Oxeye discovered the exploit with one online payment service. The problem was reported to the provider, citing a backdoor path via unprotected exposure to the Internet. This could allow web page refresh tokens of recently reviewed pages held in Jaegar to open access to user PII. When made aware of the exploit, the online payment provider immediately closed the Internet access to the identified Jaegar which resolved the problem.
“While initially looking to show the communication between microservices in these environments, it was realized that the payment provider’s platform was exposed via sensitive data presented in the open Jaeger. Through this security gap, it was possible to login and authenticate into the platform as another user (which was accomplished several times),” commented Ron Vider, CTO and Co-Founder of Oxeye. “This means that a hacker with malicious intent could easily take advantage of this misconfiguration issue and steal the sensitive and PII data of clients. Credit card information as well as sensitive technical data could be used maliciously by using connections between microservices, APIs, etc.”

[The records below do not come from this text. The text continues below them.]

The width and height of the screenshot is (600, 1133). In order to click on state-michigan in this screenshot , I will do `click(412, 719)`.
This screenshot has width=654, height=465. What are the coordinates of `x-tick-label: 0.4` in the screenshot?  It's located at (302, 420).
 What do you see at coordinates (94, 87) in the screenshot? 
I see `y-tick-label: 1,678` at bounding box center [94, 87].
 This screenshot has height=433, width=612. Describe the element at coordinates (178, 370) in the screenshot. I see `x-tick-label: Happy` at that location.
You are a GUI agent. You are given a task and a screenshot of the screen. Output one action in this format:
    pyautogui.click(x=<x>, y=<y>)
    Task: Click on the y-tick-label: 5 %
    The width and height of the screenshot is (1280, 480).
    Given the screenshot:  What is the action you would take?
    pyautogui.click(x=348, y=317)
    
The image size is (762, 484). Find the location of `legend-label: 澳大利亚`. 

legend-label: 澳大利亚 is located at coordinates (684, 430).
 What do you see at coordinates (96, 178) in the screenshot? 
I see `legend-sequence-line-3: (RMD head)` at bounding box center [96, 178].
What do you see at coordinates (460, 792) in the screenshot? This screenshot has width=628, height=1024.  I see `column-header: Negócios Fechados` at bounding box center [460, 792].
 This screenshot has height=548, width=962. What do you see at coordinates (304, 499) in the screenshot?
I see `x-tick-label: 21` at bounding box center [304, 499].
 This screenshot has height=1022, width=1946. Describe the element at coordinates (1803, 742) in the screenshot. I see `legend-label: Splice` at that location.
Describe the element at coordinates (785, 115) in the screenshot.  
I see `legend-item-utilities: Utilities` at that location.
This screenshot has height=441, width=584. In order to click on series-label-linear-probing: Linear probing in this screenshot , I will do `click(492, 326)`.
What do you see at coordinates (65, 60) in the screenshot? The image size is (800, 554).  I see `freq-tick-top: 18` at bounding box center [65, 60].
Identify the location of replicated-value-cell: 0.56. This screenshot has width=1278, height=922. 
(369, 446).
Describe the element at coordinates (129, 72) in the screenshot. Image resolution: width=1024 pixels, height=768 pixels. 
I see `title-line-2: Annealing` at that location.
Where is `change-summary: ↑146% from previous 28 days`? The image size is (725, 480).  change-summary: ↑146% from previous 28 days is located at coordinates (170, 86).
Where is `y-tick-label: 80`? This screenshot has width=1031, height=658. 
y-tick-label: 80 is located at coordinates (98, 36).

According to the Federal Bureau of Investigation (FBI), victims of online or internet-enabled crime are advised to file a report with the Internet Crime Complaint Center (IC3) as soon as possible. Crime reports are used for investigative and intelligence purposes. Rapid reporting can also help support the recovery of lost funds. Visit ic3.gov for more information, including tips and information about current crime trends.
Since reporting the exploit, the payment provider has removed the Jaeger dashboard from exposure to the Internet, resolving the potential for unauthorized access. Oxeye, a specialist in cloud-native Application Security Testing will make every effort to notify application providers of exploits when discovered by the company’s technology platform and team of researchers.